EXERCISE GOAL —
Find "Instruction: Click magnifier" in the data, then restate the line it sits in and every later line word for word, ending with the last line.

SUPPLIED INFORMATION —
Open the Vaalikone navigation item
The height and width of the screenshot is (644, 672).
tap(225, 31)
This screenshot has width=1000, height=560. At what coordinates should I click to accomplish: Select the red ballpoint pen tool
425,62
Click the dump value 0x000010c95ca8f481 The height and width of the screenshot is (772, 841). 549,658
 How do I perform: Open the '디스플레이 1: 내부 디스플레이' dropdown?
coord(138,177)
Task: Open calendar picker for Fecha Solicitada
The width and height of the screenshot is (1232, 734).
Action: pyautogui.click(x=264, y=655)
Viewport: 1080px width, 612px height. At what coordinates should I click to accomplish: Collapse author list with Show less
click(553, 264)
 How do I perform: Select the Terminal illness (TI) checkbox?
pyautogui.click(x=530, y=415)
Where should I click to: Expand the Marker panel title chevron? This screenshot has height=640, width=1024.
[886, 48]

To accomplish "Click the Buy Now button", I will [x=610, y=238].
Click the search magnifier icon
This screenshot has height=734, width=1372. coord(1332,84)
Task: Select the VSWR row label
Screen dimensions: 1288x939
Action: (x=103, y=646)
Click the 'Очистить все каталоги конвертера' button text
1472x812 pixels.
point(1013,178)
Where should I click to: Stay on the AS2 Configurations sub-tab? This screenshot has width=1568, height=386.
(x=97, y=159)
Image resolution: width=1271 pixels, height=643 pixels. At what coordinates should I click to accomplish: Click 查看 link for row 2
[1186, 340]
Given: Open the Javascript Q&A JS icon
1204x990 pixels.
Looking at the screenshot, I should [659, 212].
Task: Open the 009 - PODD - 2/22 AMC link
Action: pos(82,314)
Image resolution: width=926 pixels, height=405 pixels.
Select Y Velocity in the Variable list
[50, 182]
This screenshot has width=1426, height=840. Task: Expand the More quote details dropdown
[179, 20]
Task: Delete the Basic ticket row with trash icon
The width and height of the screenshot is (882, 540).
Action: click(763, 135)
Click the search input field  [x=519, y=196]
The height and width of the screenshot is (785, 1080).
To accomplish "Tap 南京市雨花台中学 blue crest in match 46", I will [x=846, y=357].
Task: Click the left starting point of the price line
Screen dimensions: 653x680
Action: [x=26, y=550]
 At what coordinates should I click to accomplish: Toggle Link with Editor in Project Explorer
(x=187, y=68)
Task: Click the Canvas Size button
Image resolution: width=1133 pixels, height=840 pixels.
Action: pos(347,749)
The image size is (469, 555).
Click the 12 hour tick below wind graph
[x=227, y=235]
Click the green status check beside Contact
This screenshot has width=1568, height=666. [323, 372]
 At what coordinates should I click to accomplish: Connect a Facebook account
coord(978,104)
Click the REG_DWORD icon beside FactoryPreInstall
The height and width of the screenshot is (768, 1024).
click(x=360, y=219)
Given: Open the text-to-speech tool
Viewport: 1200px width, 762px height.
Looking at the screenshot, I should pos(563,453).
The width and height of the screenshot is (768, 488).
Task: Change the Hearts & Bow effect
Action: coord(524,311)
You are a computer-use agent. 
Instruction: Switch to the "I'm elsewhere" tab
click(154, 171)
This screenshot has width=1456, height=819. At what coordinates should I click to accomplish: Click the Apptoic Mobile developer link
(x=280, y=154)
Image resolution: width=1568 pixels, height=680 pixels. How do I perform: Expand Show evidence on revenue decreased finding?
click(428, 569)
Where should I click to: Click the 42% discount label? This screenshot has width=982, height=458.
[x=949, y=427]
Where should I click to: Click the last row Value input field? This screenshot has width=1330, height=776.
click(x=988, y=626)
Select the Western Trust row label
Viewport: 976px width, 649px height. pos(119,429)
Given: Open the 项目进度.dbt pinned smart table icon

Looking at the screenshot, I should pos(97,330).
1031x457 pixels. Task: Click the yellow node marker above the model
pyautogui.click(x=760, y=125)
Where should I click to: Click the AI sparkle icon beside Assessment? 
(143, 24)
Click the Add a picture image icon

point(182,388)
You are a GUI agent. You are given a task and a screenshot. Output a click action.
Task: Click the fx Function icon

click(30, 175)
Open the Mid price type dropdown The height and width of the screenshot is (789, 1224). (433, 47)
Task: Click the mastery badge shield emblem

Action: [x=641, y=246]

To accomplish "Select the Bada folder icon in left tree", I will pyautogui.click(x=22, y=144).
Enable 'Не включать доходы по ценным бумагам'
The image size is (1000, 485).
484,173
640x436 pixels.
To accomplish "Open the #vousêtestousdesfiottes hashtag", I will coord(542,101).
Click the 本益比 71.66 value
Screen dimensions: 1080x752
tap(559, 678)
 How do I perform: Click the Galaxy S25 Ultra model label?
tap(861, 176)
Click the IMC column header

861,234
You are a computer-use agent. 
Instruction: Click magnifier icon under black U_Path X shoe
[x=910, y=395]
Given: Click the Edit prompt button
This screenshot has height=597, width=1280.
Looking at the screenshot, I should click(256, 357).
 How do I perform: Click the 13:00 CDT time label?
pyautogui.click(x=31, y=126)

TASK RESPONSE —
Instruction: Click magnifier icon under black U_Path X shoe
[x=910, y=395]
Given: Click the Edit prompt button
This screenshot has height=597, width=1280.
Looking at the screenshot, I should click(256, 357).
 How do I perform: Click the 13:00 CDT time label?
pyautogui.click(x=31, y=126)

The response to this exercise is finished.